**INSTRUCTIONS FOR THE TASK:** All lines from the one with "Click the 공유 share button" to the end of the data: return those exactly, and only those.

= = =

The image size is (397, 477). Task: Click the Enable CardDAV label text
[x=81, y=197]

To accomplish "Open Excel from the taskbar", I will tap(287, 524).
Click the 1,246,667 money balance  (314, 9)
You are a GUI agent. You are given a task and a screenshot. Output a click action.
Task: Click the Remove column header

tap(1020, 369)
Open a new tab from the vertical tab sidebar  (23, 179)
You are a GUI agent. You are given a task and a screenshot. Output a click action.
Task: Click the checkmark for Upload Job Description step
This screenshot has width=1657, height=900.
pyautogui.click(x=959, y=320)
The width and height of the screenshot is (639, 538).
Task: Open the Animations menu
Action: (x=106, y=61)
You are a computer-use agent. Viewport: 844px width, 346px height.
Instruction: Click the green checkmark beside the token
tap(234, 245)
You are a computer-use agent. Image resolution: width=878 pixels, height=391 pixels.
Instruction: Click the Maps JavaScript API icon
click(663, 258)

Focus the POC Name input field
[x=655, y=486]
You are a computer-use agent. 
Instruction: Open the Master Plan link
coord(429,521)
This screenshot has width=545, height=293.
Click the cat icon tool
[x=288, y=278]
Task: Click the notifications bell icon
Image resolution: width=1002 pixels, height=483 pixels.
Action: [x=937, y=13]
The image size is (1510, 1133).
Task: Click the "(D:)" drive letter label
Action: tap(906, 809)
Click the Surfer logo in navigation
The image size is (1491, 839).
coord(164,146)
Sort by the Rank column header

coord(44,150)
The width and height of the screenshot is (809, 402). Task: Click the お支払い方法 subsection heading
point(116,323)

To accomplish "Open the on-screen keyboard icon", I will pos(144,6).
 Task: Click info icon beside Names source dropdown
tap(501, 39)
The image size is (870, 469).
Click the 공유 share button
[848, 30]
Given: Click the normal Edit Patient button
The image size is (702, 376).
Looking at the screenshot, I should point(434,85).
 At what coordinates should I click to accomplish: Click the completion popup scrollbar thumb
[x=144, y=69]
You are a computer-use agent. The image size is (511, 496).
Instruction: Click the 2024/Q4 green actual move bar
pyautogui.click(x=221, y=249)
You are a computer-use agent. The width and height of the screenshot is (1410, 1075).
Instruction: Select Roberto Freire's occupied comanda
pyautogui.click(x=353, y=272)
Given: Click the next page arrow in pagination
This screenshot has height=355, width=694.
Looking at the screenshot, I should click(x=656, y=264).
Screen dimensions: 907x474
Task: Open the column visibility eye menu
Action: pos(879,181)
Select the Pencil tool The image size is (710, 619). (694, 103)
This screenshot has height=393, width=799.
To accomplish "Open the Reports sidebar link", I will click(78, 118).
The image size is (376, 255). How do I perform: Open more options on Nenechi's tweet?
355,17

= = =

**RESULT OF THE EXERCISE:**
Click the 공유 share button
[848, 30]
Given: Click the normal Edit Patient button
The image size is (702, 376).
Looking at the screenshot, I should point(434,85).
 At what coordinates should I click to accomplish: Click the completion popup scrollbar thumb
[x=144, y=69]
You are a computer-use agent. The image size is (511, 496).
Instruction: Click the 2024/Q4 green actual move bar
pyautogui.click(x=221, y=249)
You are a computer-use agent. The width and height of the screenshot is (1410, 1075).
Instruction: Select Roberto Freire's occupied comanda
pyautogui.click(x=353, y=272)
Given: Click the next page arrow in pagination
This screenshot has height=355, width=694.
Looking at the screenshot, I should click(x=656, y=264).
Screen dimensions: 907x474
Task: Open the column visibility eye menu
Action: pos(879,181)
Select the Pencil tool The image size is (710, 619). (694, 103)
This screenshot has height=393, width=799.
To accomplish "Open the Reports sidebar link", I will click(78, 118).
The image size is (376, 255). How do I perform: Open more options on Nenechi's tweet?
355,17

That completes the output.